The Crawling spider will crawl  through pages itself, guided by the given rules. Rather than define a method for starting requests, we can instead define a list of URL strings start_urls which tells the crawler where to begin.

Initialize the Scraper

Initializing the spider is done a lot like the ScraperSpider crawler, only the date format is different to account for event pages using the full month name in the date.

No start_requests() method is needed because the Crawler will look at the the start_urls list to know where to begin crawling.

def __init__(self, name=None, **kwargs):

            super().__init__(self, 'Chi Hack Night', 'https://chihacknight.org', date_format='%B %d, %Y', **kwargs)

Parse the Results

The ScraperCrawlSpider will crawl to each link that applies to any of the rules defined in rules. If multiple rules apply, then it will crawl to the first one in the list. Parsing the results

Parsing data is done exactly like with the single page web scraper. Examining the HTML on a detail page for a Chi Hack Night event, it looks like most relevant information is nicely labeled with an “itemprop” attribute that we can use for the selector (https://developer.mozilla.org/en-US/docs/Web/CSS/Attribute_selectors)

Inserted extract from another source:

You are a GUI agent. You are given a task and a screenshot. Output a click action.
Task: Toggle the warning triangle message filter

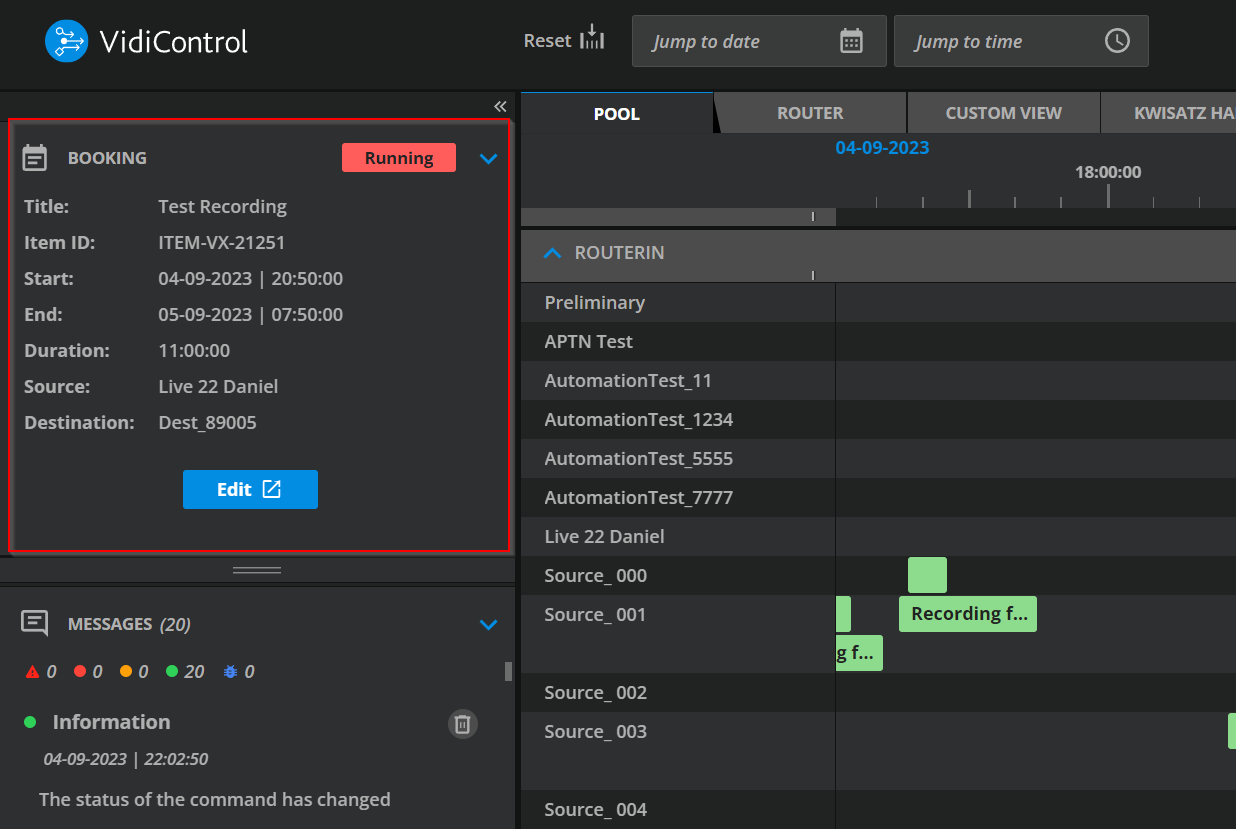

The event page doesn’t seem to contain its own URL on the page itself, so we instead get it from the url property passed in the response object.

Some of the event pages seem to have no address, so we override the empty string default value in the empty_check_extract() method for the address field to handle those cases.

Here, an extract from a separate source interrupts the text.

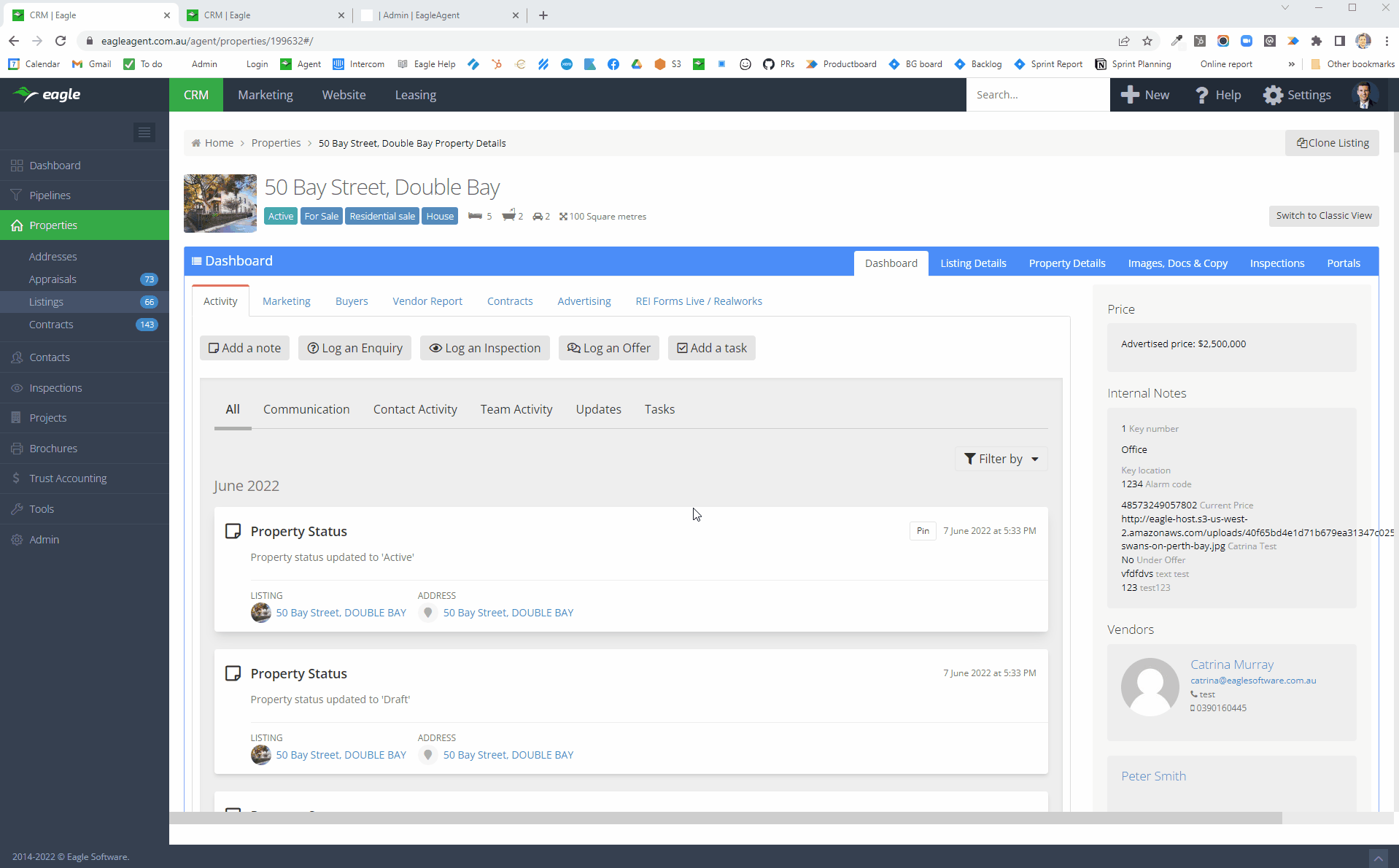1399x868 pixels.
Task: Click the Help question mark icon
Action: coord(1201,95)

For the address and description fields, the selectors end in *::text which means to get all text from all decendent elements returns by the given CSS selector.

def parse_page(self, response):

   return {

      'title': self.empty_check_extract(response.css('#primary-content'), self.css_func, ' [itemprop="name"]::text'),

      'url': list(map(lambda x: response.url, self.empty_check_extract( response.css('#primary-content'), self.css_func, '[itemprop="name"]::text'))),

      'event_time': self.create_time_data(

         date=self.empty_check_extract(response.css('#primary-content'), self.css_func, '[itemprop="startDate"]::text')

      ),

      'address': self.empty_check_extract(response.css('#primary-content'), self.css_func, '[itemprop="address"] *::text', default_value="222 Merchandise Mart Plaza, Chicago, IL 60654"),

      'description': self.empty_check_extract(response.css('#primary-content'), self.css_func, '[itemprop="description"] *::text')

   }

Testing the Scraper

Just like before, run the crawl scraper by running ./start.sh with the given crawler’s name.

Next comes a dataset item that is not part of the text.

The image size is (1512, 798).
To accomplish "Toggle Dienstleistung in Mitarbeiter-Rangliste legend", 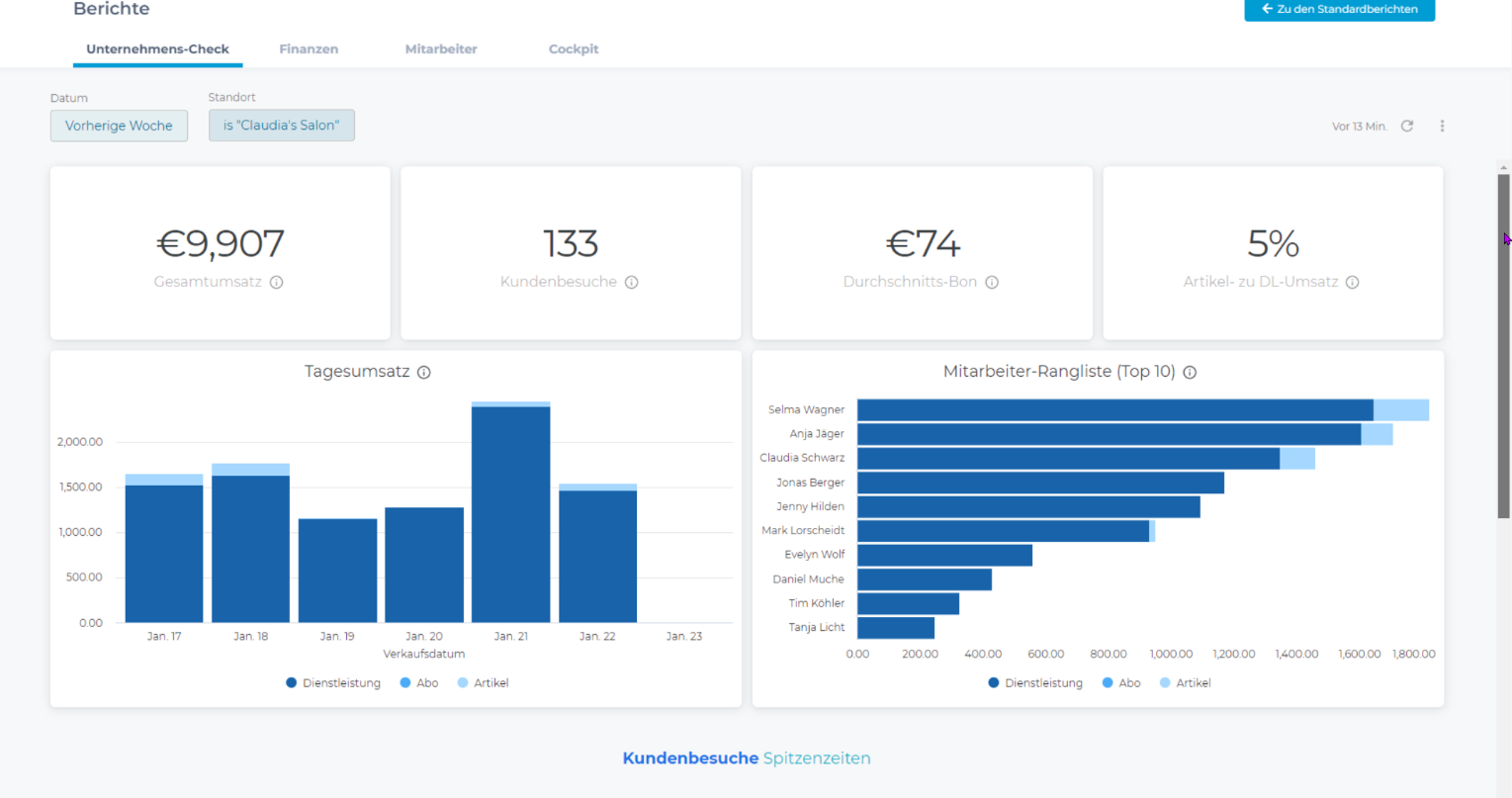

sudo ./start.sh --spider-name chihacknightcrawl

After some time, you should see log messages reporting that events for found for “Chi Hack Night.”

Viewing the Events Table

To see what the data looks like in the events database, Go to pgAdmin at locahost:7000 and sign in with username user@domain.com and password pgadmin. If you don’t have the server added, right click on “Servers” on the left and select Create … and Server…

You will be prompted to give information about the server you want to connect to. Give the server a meaningful name and switch to the Connection tab. The Port should be 5432. The Maintenance database should be postgres. Both the username and password is postgres.

Once connected, navigate down the tree: Databases > events > Schemas > Tables > events. Right click on the events table and select Scripts > SELECT Script. Execute the default SELECT script by clicking on the lightning bolt button to see what events are in the database. This is a good way to evaluate whether your scrapers are extracting the correct data.